The Court directed the FFSAI to give the guidelines in the form of regulations within three months following its decision, with appropriate steps to ensure their enforcement, without prejudice for the possibility for FFSAI to change the guidelines. The Court further directed the Delhi Administrator to consider the issuance of instructions and to issue directions for compliance by schools and to ensure that the guidelines are abided by the schools.

“When an expert body constituted for this very purpose and in performance of its statutory duties has framed the Guidelines, without there being any specific challenge thereto, we do not consider appropriate on our part to tinker therewith.” Para. 26.

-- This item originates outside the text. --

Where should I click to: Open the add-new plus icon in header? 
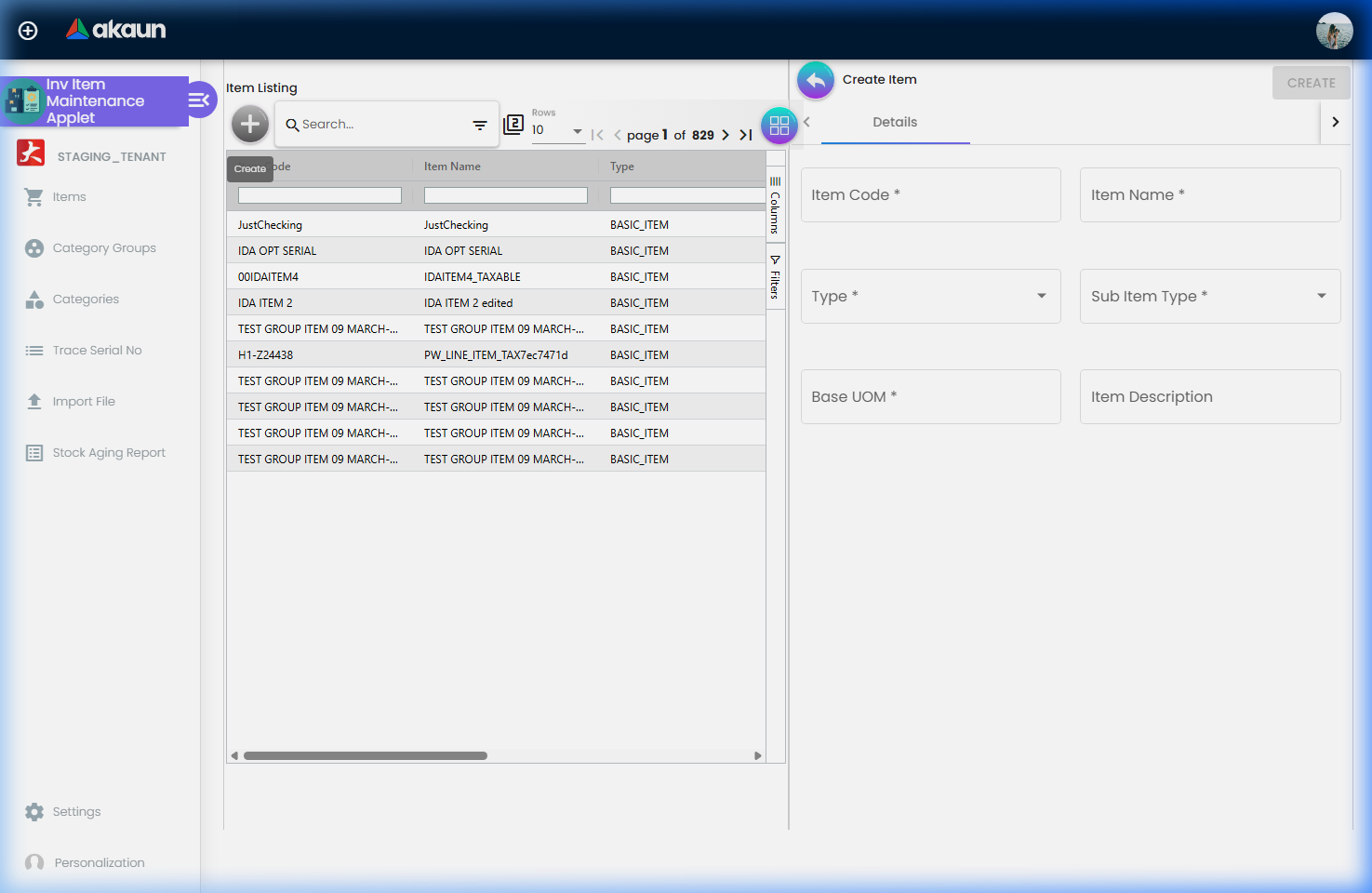28,31
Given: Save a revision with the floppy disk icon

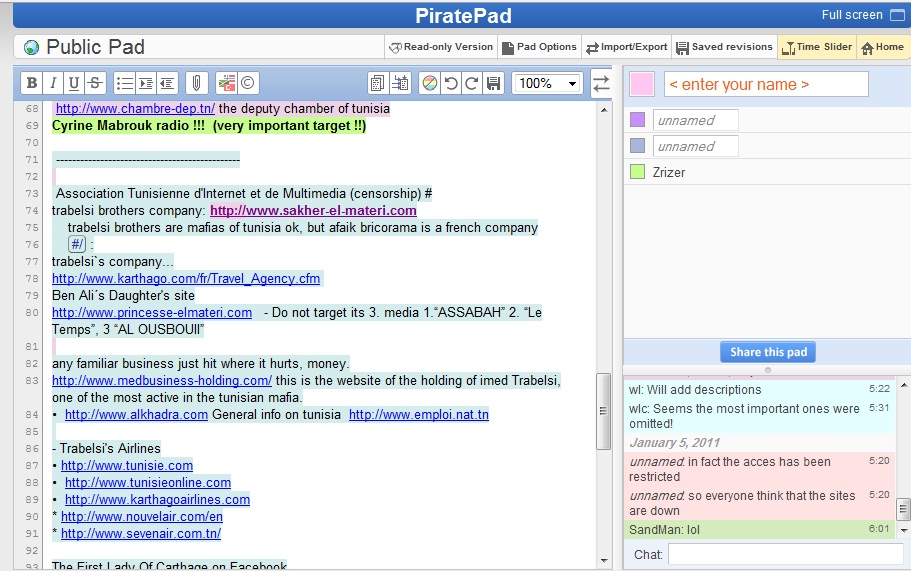Looking at the screenshot, I should pyautogui.click(x=493, y=83).
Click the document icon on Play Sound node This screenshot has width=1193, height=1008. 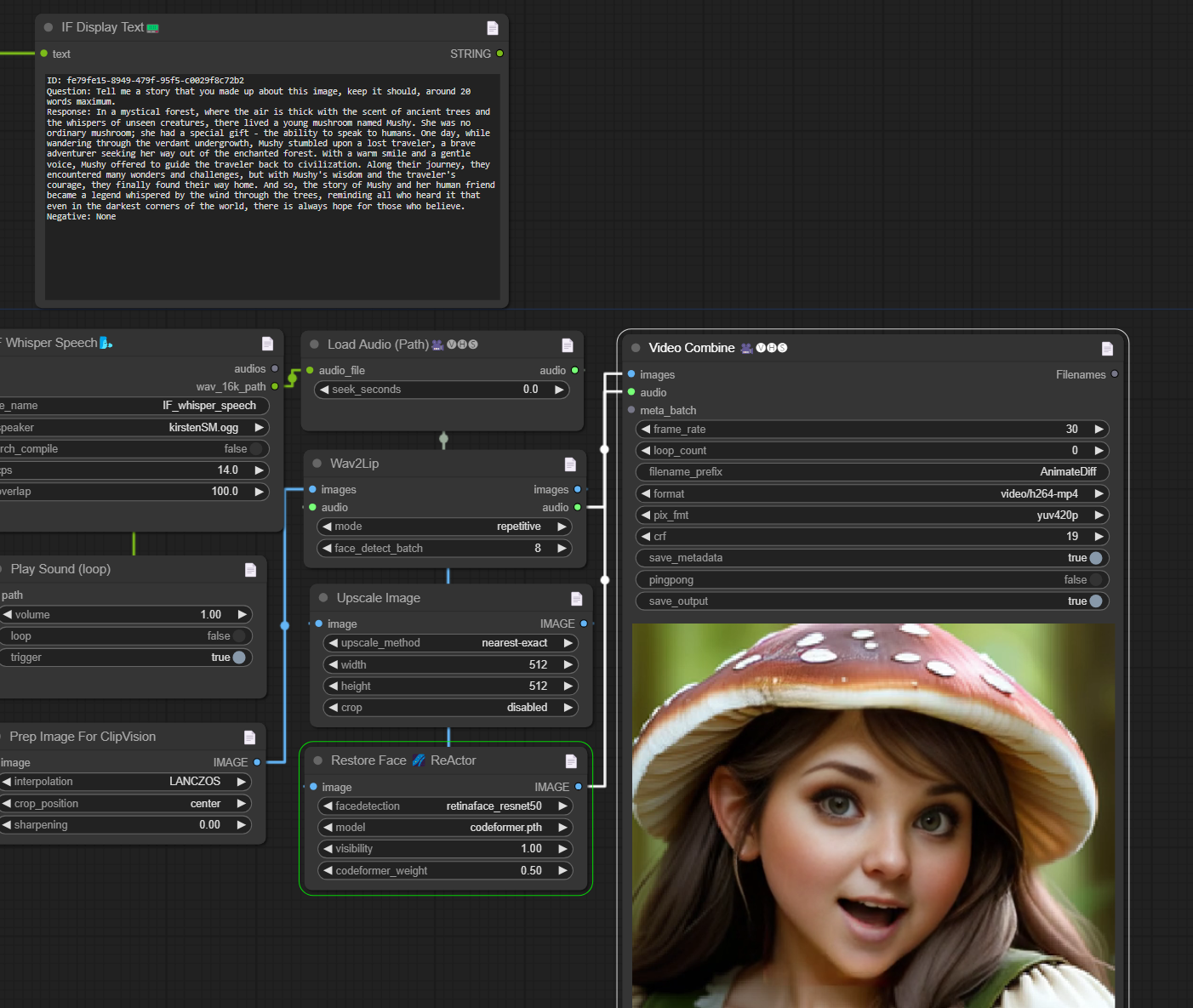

“However, we have nevertheless examined the objections / suggestions of the learned Amicus Curiae to the said Guidelines. Though undoubtedly the language or the form thereof could have been better as suggested, but it is not for this Court to substitute the language which it may deem appropriate for the language which a statutory authority exercising statutory powers has deemed it appropriate to use. After all, our perspective may be parochial in comparison to a broad base representation before the FSSAI. Qua the objections/suggestions as to the list of food items to be contained in the list of healthy foods, again we at least at this stage, respect the decision of the FSSAI and have no reason to make additions thereto. As far as the objection/suggestion qua Mid-day-Meal Scheme is concerned, the said Schemes have their own purpose and without hearing the framers of the said Scheme and who are not before us, the said objection/suggestion can in any case be not accepted. That brings us to the principal contention of the learned Amicus Curiae and the representative of the petitioner, qua non-mention of the term ‘junk food’ in the Guidelines. Though at least in Delhi, the food items which in the Guidelines have been described as HFSS foods are commonly referred to as ‘junk food’ and the expression also finds mention in nearly all the dictionaries of English Language but otherwise the meaning of the word ‘junk’ is given in Concise Oxford English Dictionary, Tenth Edition as ‘informal useless or worthless articles, non-sense, the lump of oily fibrous tissue in a sperm whale’s head, a flat-bottomed sailing vessel with a prominent stem’. In several dictionaries the meaning of the word ‘junk’ in slang is also described as ‘heroin or male genitalia’. Seeing the diverse meanings of the word ‘junk’ in different regions, we do not find any merit in the said suggestion also, particularly when the Guidelines are not confined to Delhi but are to be applicable and in force throughout the country. We have already noticed that a mechanism exists under the FSS Act for enforcement of the Guidelines.” Para. 27.